Star Housing Finance Limited has signed a Letter of Intent (LOI) with Bassinvictus Private Limited for a ₹200 crore equity infusion. The deal also involves Bassinvictus acquiring a majority stake and buying shares from existing promoters and ARKFIN Investment.
An immediate ₹25 crore inter-corporate deposit (ICD) is planned post-agreement to clear outstanding dues. However, the overall transaction is contingent on Bassinvictus securing necessary statutory and regulatory approvals, alongside Star Housing Finance's lenders agreeing to loan restructuring and a six-month moratorium.
This proposed investment represents a significant opportunity for Star Housing Finance, which has faced financial difficulties. The substantial capital infusion could strengthen its balance sheet and support future growth, introducing new strategic direction under Bassinvictus if the deal is finalized.
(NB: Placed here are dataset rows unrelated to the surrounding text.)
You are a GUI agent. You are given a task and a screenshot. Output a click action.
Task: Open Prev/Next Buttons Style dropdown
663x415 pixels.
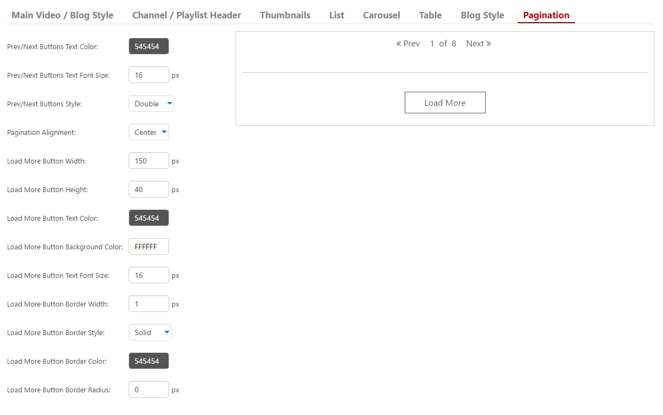(x=151, y=104)
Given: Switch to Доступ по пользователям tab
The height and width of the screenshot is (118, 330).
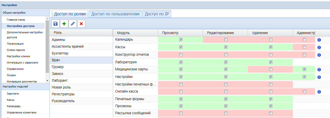Looking at the screenshot, I should 115,14.
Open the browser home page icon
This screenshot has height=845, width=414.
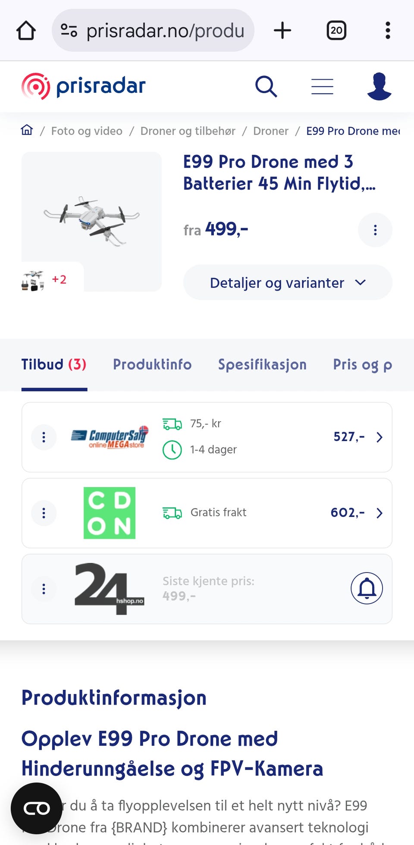coord(26,31)
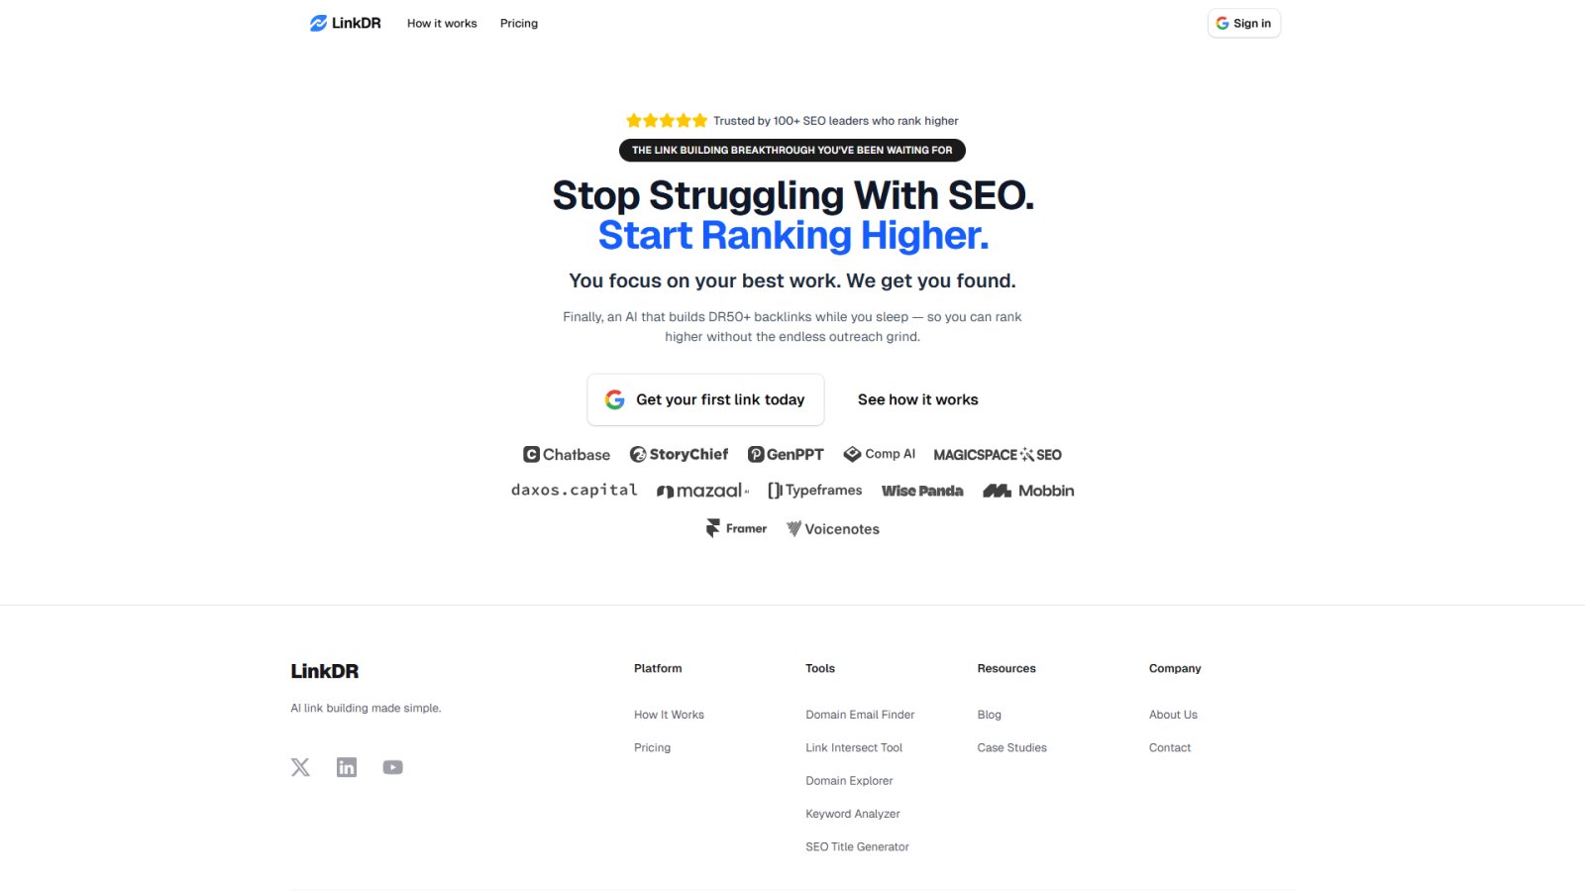
Task: Click Get your first link today
Action: coord(705,399)
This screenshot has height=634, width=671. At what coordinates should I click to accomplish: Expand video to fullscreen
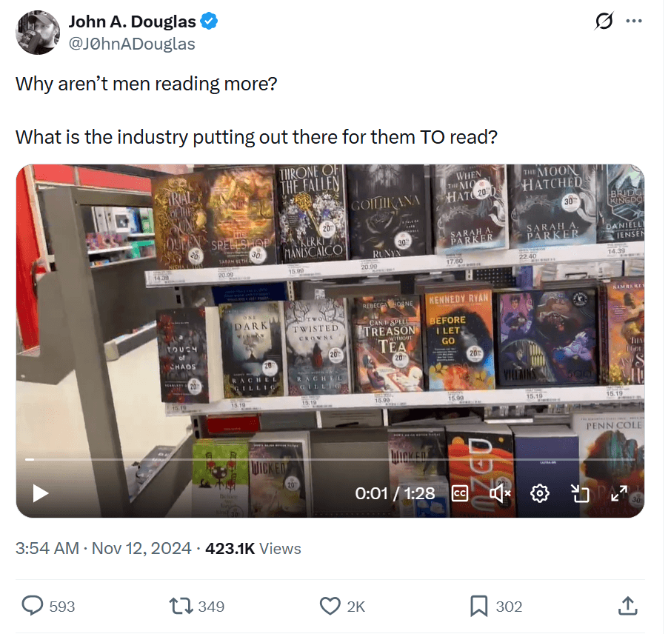(619, 493)
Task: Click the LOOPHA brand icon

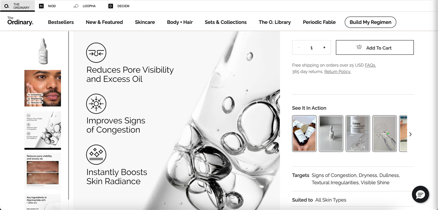Action: 76,6
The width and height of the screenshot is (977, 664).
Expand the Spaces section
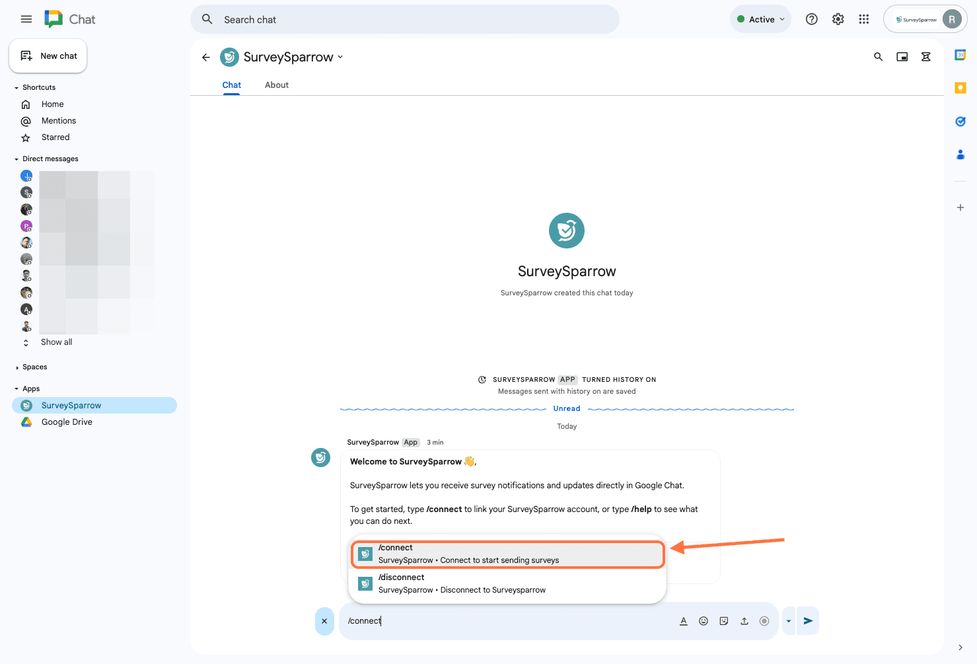(17, 367)
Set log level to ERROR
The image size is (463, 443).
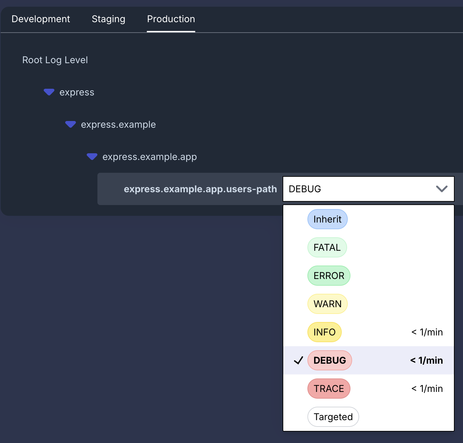point(329,276)
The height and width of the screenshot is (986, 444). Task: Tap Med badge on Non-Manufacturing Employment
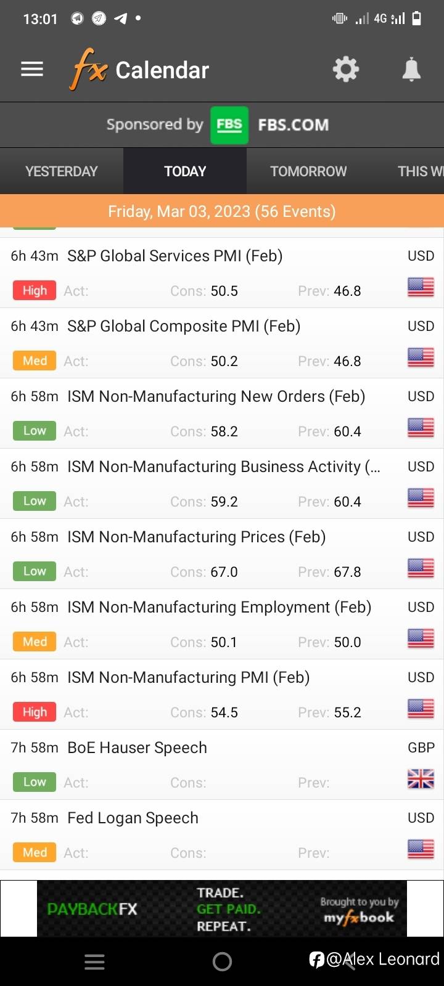point(35,642)
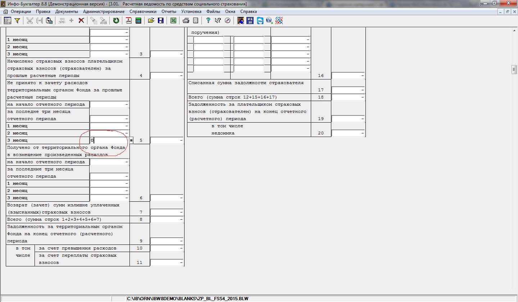Click the active 3 месяц field containing 0
The height and width of the screenshot is (302, 518).
(x=109, y=140)
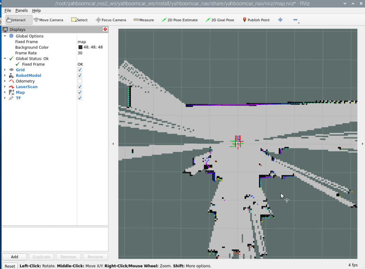
Task: Select the Interact tool
Action: 19,20
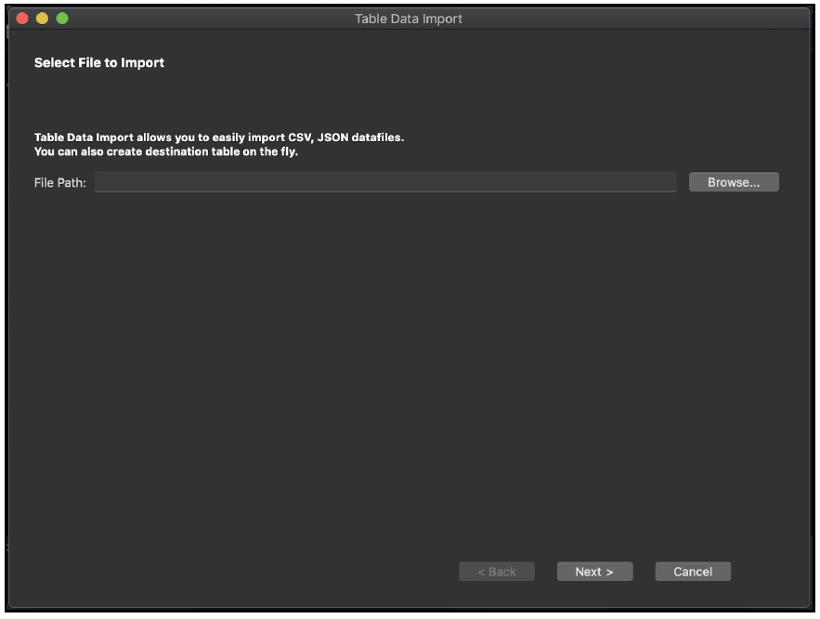Click the Select File to Import heading
This screenshot has width=820, height=619.
[99, 63]
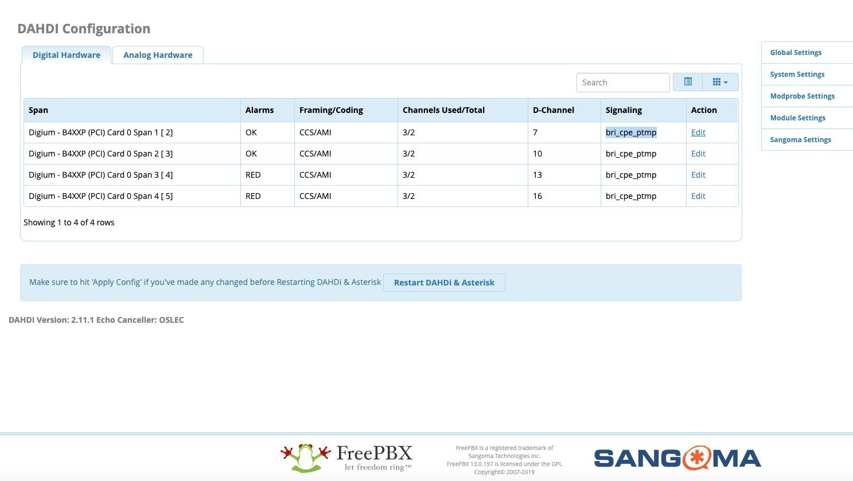This screenshot has height=481, width=853.
Task: Edit Card 0 Span 1 row
Action: pyautogui.click(x=698, y=132)
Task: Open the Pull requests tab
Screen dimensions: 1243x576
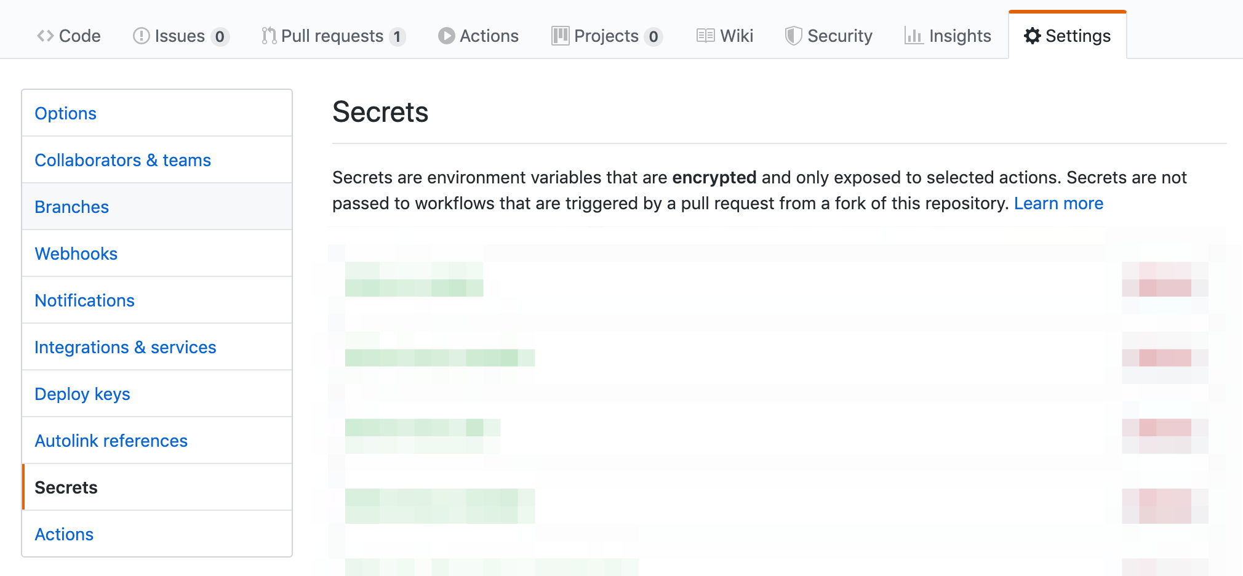Action: (x=332, y=36)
Deal Details and Conditions
Under the LOI, Bassinvictus proposes to infuse ₹200 crore as equity into Star Housing Finance Limited. The agreement is subject to obtaining required statutory and regulatory clearances. Crucially, Star Housing Finance's lenders must also agree to restructure existing loans and provide a six-month moratorium. Following the initial agreement, Bassinvictus intends to inject ₹25 crore via an inter-corporate deposit (ICD) to settle immediate liabilities.
Company Context
Star Housing Finance operates as a Housing Finance Company (HFC) registered with the National Housing Bank (NHB), focusing on the affordable housing segment. The company has reported losses and high levels of non-performing assets (NPAs), indicating a critical need for external capital to stabilize its financial health and operations.
Expected Outcomes
If the deal proceeds, Bassinvictus Private Limited is expected to gain majority ownership of Star Housing Finance Limited. This could lead to changes in the company's leadership and Board composition. Existing term loan facilities might undergo significant restructuring, potentially with extended repayment periods and moratoriums. The infusion is intended to provide vital capital for managing liabilities and funding future growth initiatives.
Key Risks
The completion of the transaction faces several hurdles. Securing all statutory and regulatory approvals is mandatory. The agreement also hinges on Star HFL's lenders approving loan restructuring and a moratorium. As this is based on a Letter of Intent, it is not yet a binding agreement, leaving room for potential deal failure.
Peer Landscape
Star Housing Finance operates in the housing finance sector alongside companies like AAVAS Financiers Ltd, Home First Finance Company India Ltd, and PNB Housing Finance Ltd. AAVAS Financiers and Home First Finance share Star HFL's focus on the affordable and mid-income housing segments.
Financial Overview
For the fiscal year ending March 31, 2023, Star Housing Finance Ltd reported a Net Loss After Tax of ₹70.33 crore on a standalone basis. Its Gross NPAs stood at 8.14% as of the same date.
What to Watch
Investors will track the progress of required statutory and regulatory approvals. The outcome of negotiations with Star HFL's lenders concerning loan restructuring and moratorium will be critical. Additionally, the transition from the Letter of Intent to a definitive, binding agreement and any subsequent announcements on management changes will be closely monitored.